The function then calculates the wet volume and effective depth, the surface inflow into the swale, the evaporation rate, the infiltration rate to the native soil, and the surface outflow. If the depth is below the depression storage, the surface outflow is set to 0.0, otherwise, the function modifies the flow area to remove the depression storage and calculates the hydraulic radius using the Manning equation.

Then the function calculates the net flux rate (dV/dt) in cubic feet per second and assigns it to the SurfaceInflow and SurfaceOutflow.

Here is a table summarizing the variables and their descriptions in the code:

Variable	Description
depth	depth of surface water in swale (ft)
topWidth	top width of full swale (ft)
botWidth	bottom width of swale (ft)
length	length of swale (ft)
surfInflow	inflow rate to swale (cfs)
surfWidth	top width at current water depth (ft)
surfArea	surface area of current water depth (ft^2)
flowArea	x-section flow area (ft^2)
lidArea	surface area of full swale (ft^2)
hydRadius	hydraulic radius for current depth (ft)
slope	slope of swale side wall (run/rise)
volume	swale volume at current water depth (ft^3)
dVdT	change in volume w.r.t. time (cfs)
dStore	depression storage depth (ft)
xDepth	depth above depression storage (ft)
theLidProc->surface.thickness	thickness of the surface layer
theLidUnit->fullWidth	full width of the swale
theLidProc->surface.sideSlope	side slope of the sw

Variable	Description
SurfaceInflow	inflow rate into the surface layer (cfs)
EvapRate	rate of evaporation from the surface layer (cfs)
SurfaceInfil	infiltration rate into the native soil from the surface layer (cfs)
SurfaceOutflow	outflow rate from the surface layer (cfs)
theLidProc->surface.alpha	coefficient used in the Manning equation
theLidProc->surface.voidFrac	void fraction of the swale

Note that this function is specific for swale LID, and it computes the flux rates based on the storage level and the LID properties.
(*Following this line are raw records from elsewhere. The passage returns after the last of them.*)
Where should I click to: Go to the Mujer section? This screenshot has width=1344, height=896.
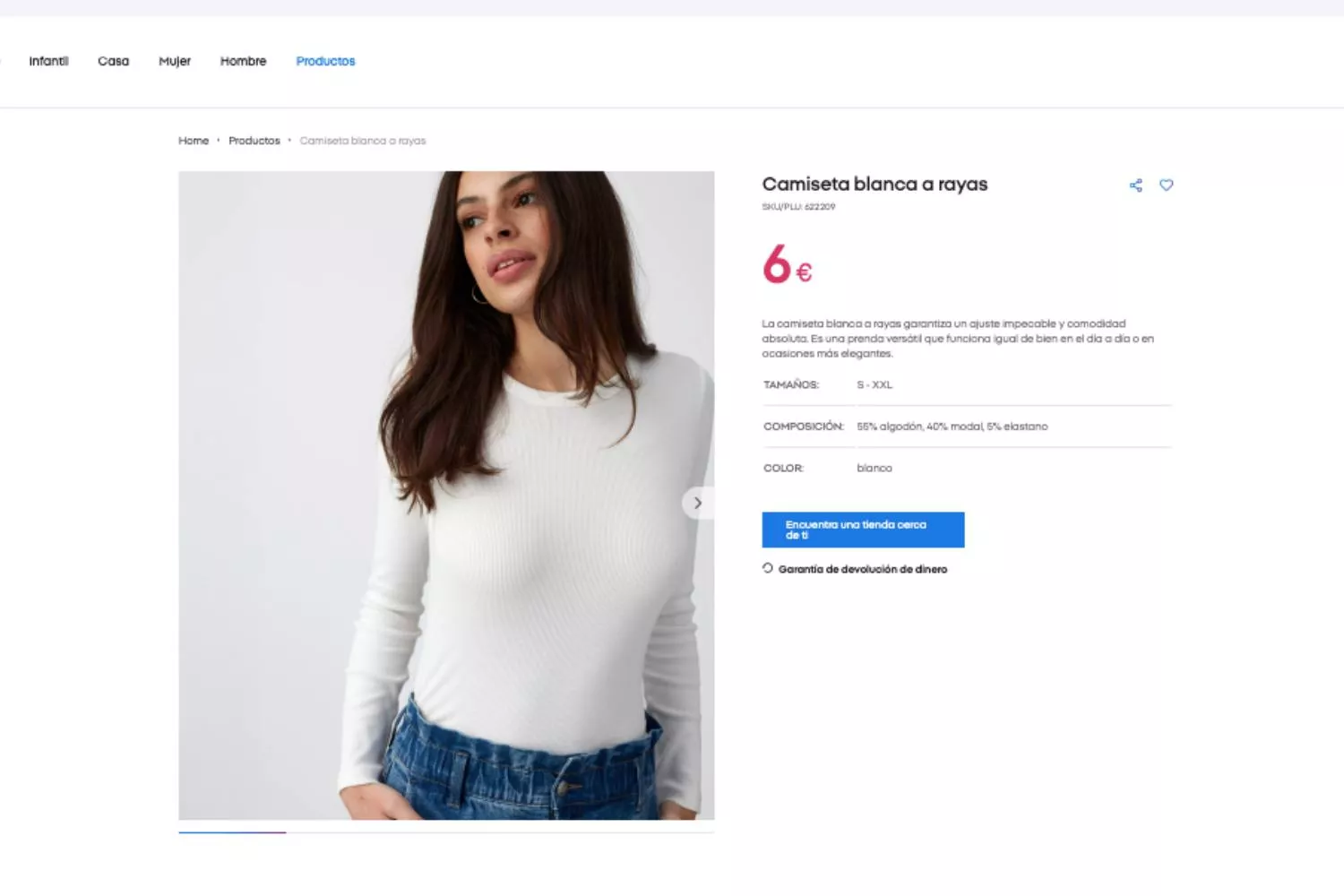tap(175, 61)
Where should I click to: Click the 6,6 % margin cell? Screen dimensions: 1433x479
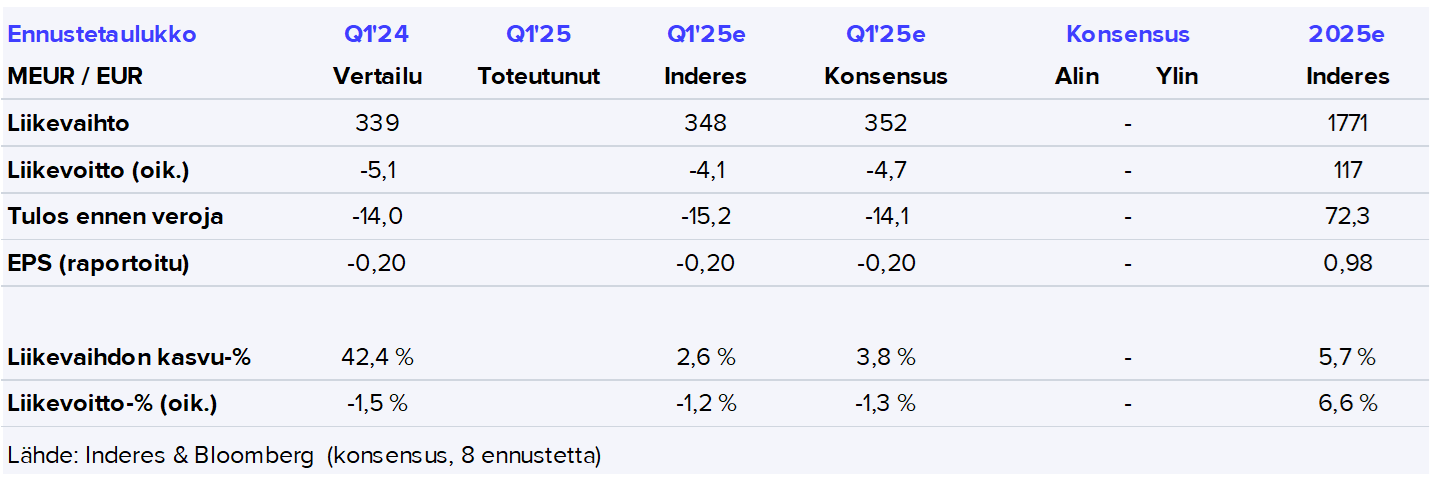(1348, 404)
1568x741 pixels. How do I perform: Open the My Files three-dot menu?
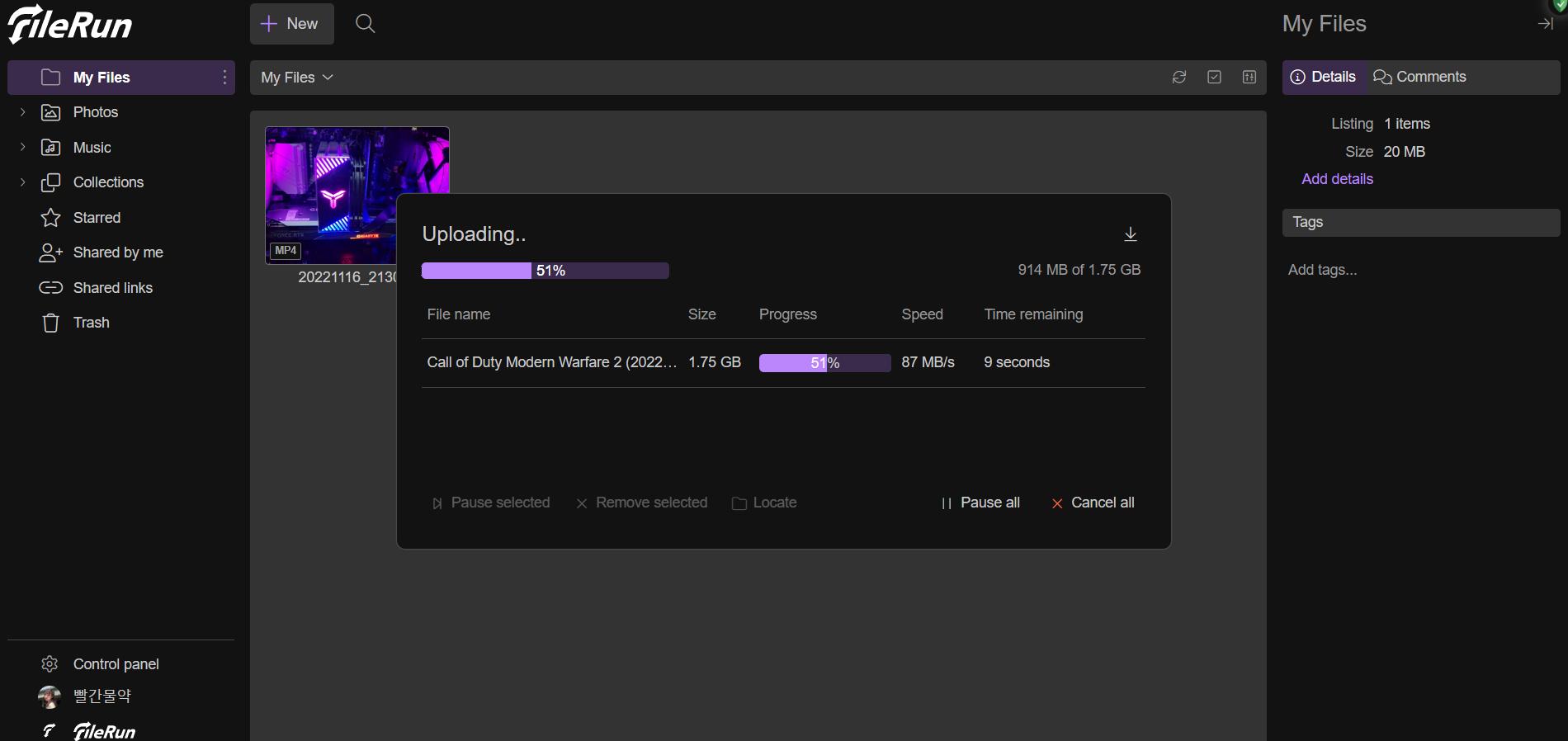tap(224, 77)
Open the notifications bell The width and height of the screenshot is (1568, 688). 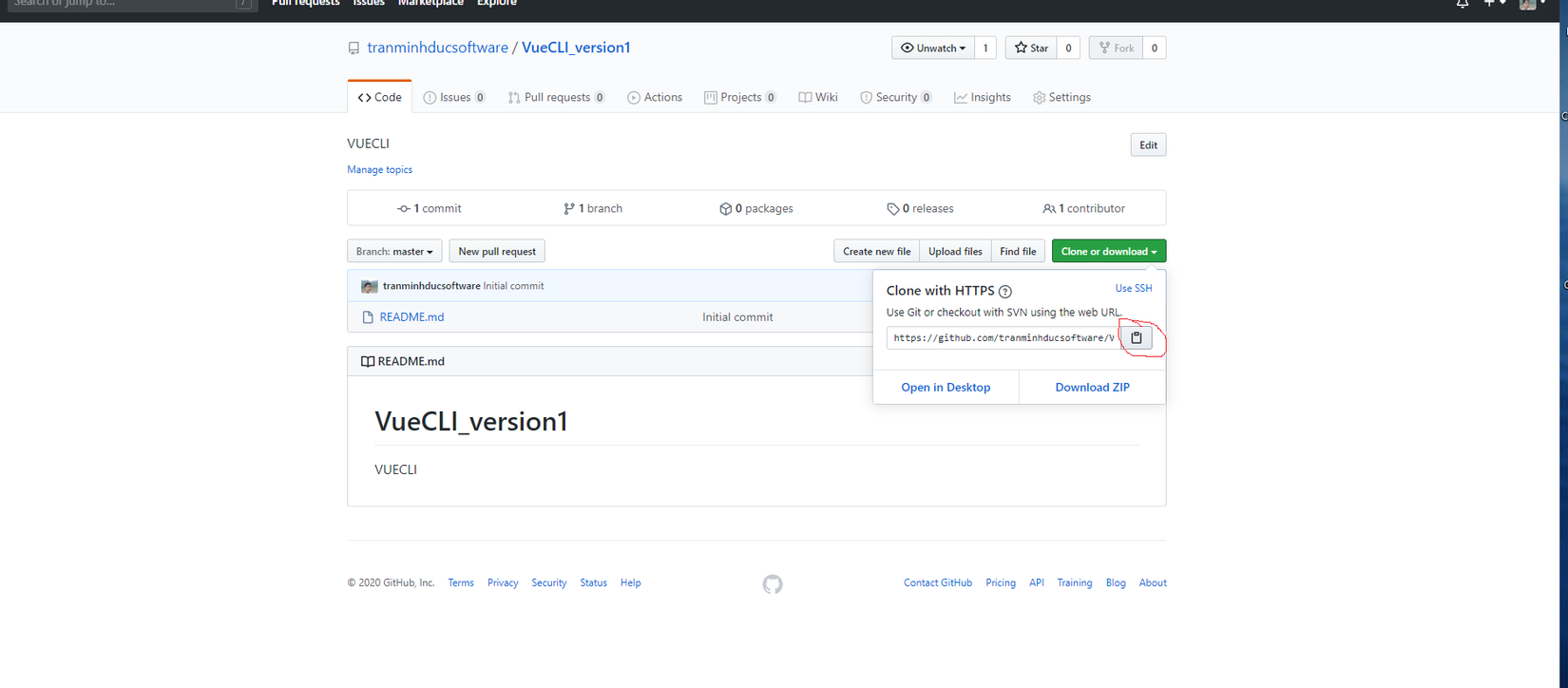point(1463,4)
It calculates the depression storage, the bottom width, the length, the top width, the surface area, the flow area, the wet volume, the effective depth, the surface inflow, the evaporation rate, the infiltration rate, and the surface outflow.

void swaleFluxRates(double x[], double f[])

//

//  Purpose: computes flux rates from a vegetative swale LID.

//  Input:   x = vector of storage levels

//  Output:  f = vector of flux rates

//

{

    double depth;            // depth of surface water in swale (ft)

    double topWidth;         // top width of full swale (ft)

    double botWidth;         // bottom width of swale (ft)

    double length;           // length of swale (ft)

    double surfInflow;       // inflow rate to swale (cfs)

    double surfWidth;        // top width at current water depth (ft)

    double surfArea;         // surface area of current water depth (ft2)

    double flowArea;         // x-section flow area (ft2)

    double lidArea;          // surface area of full swale (ft2)

    double hydRadius;        // hydraulic radius for current depth (ft)

    double slope;            // slope of swale side wall (run/rise)

    double volume;           // swale volume at current water depth (ft3)

    double dVdT;             // change in volume w.r.t. time (cfs)

    double dStore;           // depression storage depth (ft)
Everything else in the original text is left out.